-- Goal of the exercise --
Write out the items below without any change, from the first line of the items through the line that contains "Action: [x=55, y=311]".

Data lines
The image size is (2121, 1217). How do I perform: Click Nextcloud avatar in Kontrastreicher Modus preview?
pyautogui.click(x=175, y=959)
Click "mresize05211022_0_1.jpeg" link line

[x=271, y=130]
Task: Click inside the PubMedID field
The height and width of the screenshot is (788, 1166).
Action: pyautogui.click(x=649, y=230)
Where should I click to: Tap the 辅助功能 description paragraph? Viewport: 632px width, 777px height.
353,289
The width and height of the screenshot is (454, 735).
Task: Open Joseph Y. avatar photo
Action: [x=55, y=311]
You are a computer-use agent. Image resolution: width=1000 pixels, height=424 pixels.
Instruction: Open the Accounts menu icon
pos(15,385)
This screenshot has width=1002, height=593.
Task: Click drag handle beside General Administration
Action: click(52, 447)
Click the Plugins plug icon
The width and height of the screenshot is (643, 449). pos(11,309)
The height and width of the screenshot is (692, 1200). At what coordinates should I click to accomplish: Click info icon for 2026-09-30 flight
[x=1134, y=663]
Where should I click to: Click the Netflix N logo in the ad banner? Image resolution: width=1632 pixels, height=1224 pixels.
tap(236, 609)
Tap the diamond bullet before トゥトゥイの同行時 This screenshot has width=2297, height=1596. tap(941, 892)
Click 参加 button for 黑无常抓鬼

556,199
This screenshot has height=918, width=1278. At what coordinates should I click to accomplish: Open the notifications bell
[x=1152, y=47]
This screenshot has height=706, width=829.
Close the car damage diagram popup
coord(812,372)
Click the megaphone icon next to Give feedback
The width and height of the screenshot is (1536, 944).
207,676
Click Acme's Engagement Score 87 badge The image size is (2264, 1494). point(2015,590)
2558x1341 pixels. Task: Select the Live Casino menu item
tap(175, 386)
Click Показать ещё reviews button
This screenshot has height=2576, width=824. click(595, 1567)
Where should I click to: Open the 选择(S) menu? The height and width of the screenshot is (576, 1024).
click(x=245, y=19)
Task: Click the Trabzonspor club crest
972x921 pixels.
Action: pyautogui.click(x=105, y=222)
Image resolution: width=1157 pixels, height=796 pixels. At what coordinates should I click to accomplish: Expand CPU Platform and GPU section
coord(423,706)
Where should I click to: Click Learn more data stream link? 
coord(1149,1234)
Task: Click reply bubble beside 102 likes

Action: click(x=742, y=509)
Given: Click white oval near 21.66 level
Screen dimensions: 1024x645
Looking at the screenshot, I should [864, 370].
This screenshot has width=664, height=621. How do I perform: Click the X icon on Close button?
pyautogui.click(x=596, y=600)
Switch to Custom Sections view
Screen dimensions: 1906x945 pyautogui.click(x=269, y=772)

-- Worked solution --
The image size is (2121, 1217). How do I perform: Click Nextcloud avatar in Kontrastreicher Modus preview?
pyautogui.click(x=175, y=959)
Click "mresize05211022_0_1.jpeg" link line

[x=271, y=130]
Task: Click inside the PubMedID field
The height and width of the screenshot is (788, 1166).
Action: pyautogui.click(x=649, y=230)
Where should I click to: Tap the 辅助功能 description paragraph? Viewport: 632px width, 777px height.
353,289
The width and height of the screenshot is (454, 735).
Task: Open Joseph Y. avatar photo
Action: [x=55, y=311]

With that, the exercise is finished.